**Task to complete**
Only some lines are wanted. Transcribe, exactly, the lines below from the line with "You are a computer-use agent. This" up to and including the line with "Task: Uncheck the Receive Shadows checkbox".

** Opening Records for this exercise block **

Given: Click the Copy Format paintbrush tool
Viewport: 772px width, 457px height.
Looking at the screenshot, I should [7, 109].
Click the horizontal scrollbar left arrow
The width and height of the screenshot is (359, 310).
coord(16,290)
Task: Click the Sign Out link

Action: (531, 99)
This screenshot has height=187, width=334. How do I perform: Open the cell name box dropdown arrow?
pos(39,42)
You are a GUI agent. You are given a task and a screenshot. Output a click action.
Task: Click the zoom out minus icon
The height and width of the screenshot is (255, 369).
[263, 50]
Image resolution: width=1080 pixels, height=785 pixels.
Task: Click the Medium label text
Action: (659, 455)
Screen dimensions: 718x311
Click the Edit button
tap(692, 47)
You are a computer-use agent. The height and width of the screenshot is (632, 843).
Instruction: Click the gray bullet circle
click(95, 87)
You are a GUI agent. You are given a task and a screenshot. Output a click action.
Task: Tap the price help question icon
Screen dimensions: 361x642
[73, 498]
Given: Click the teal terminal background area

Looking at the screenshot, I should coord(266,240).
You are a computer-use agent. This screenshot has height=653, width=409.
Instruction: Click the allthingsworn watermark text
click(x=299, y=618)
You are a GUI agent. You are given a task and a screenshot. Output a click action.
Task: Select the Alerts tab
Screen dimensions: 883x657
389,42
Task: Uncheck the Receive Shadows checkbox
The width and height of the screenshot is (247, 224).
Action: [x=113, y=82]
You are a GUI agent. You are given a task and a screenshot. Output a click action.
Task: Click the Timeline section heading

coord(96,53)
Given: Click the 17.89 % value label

** Closing Records for this exercise block **

**Exercise solution**
You are a computer-use agent. This screenshot has height=653, width=409.
Instruction: Click the allthingsworn watermark text
click(x=299, y=618)
You are a GUI agent. You are given a task and a screenshot. Output a click action.
Task: Select the Alerts tab
Screen dimensions: 883x657
389,42
Task: Uncheck the Receive Shadows checkbox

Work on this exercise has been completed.